Render the data from the line containing "综合业务光端机 (84, 668)" through the end as a JSON list of strings, one string per line, with blank lines omitted.

(Item coordinate data)
┌────────
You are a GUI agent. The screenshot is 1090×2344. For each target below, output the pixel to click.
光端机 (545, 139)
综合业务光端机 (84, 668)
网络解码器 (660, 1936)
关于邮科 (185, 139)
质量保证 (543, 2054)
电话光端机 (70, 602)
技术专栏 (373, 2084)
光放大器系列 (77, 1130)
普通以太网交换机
└────────
**The output:**
[
  "综合业务光端机 (84, 668)",
  "网络解码器 (660, 1936)",
  "关于邮科 (185, 139)",
  "质量保证 (543, 2054)",
  "电话光端机 (70, 602)",
  "技术专栏 (373, 2084)",
  "光放大器系列 (77, 1130)",
  "普通以太网交换机"
]